Opinion
No. MDL 1554(SAS), No. 21 MC 92(SAS), No. 04 Civ. 3757(SAS).
July 27, 2005.
John G. Watts, Yearout Traylor, P.C., Birmingham, AL, for Plaintiffs.
Kristin Linsey Myles, Robert L. Dell Angelo, Munger, Tolles Olson LLP, San Francisco, CA, Michael L. Hirschfeld, John A. Boyle, Milbank, Tweed, Hadley McCloy LLP, New York, NY, Randall J. Clement, Sheppard, Mullin, Richter Hampton LLP, Costa Mesa, CA, Mitchell E. Herr, Holland Knight LLP, Miami, FL, for Issuer Defendants.
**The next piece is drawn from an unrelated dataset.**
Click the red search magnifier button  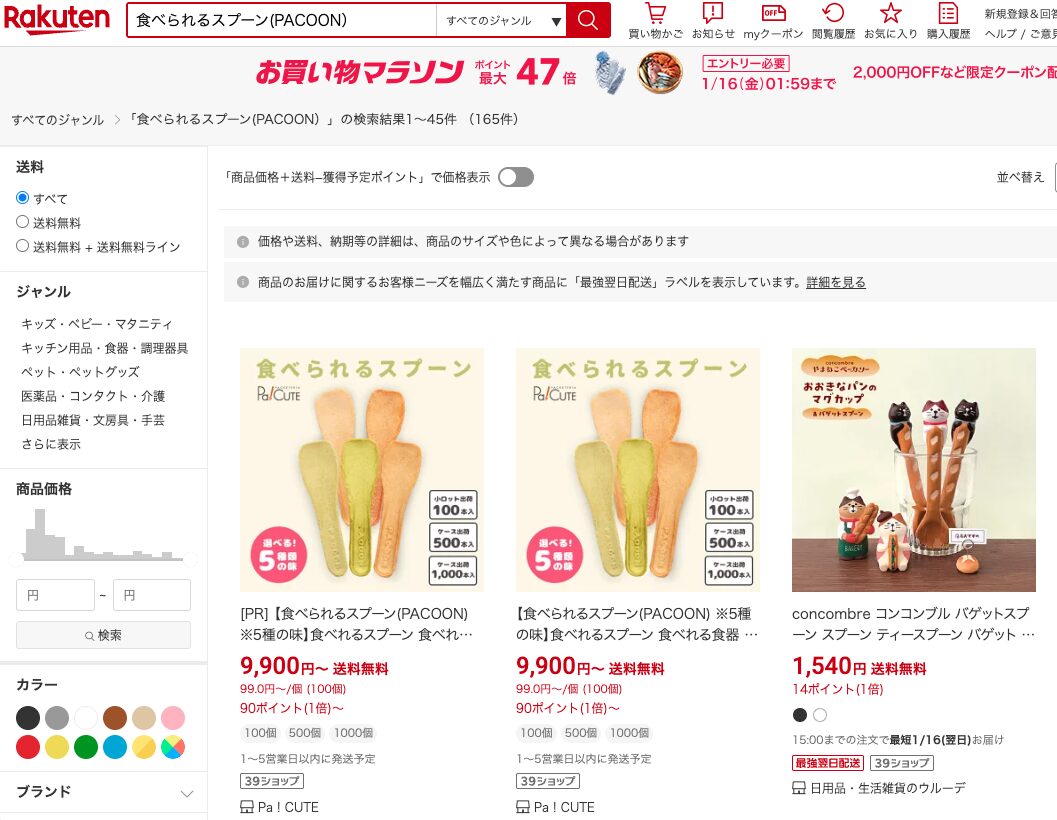(588, 20)
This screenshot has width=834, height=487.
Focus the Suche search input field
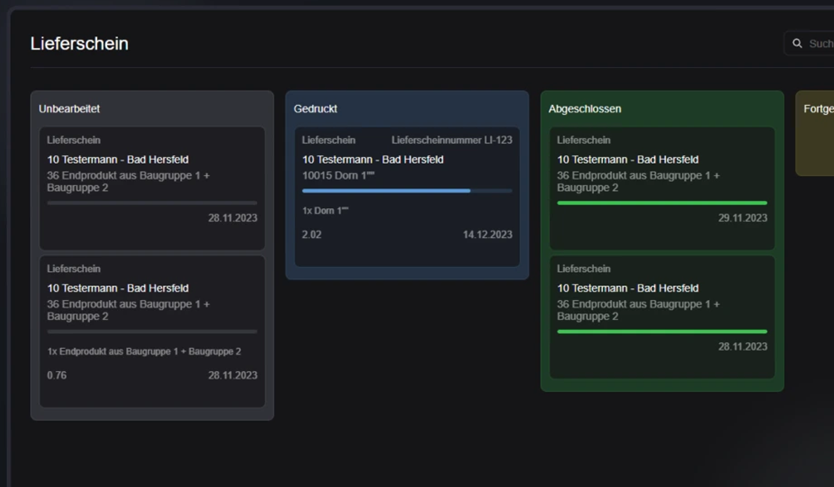(820, 43)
Peter K. Vigeland, Robert W. Trenchard, Wilmer, Cutler Pickering, New York, NY, for CSFB Defendants.
OPINION AND ORDER
Plaintiffs' claims in the Liu action, No. 04 Civ. 3757, have been dismissed. Defendants now request sanctions pursuant to the Private Securities Litigation Reform Act (the "PSLRA"), 15 U.S.C. § 78u-4(c), and Rule 11 of the Federal Rules of Civil Procedure.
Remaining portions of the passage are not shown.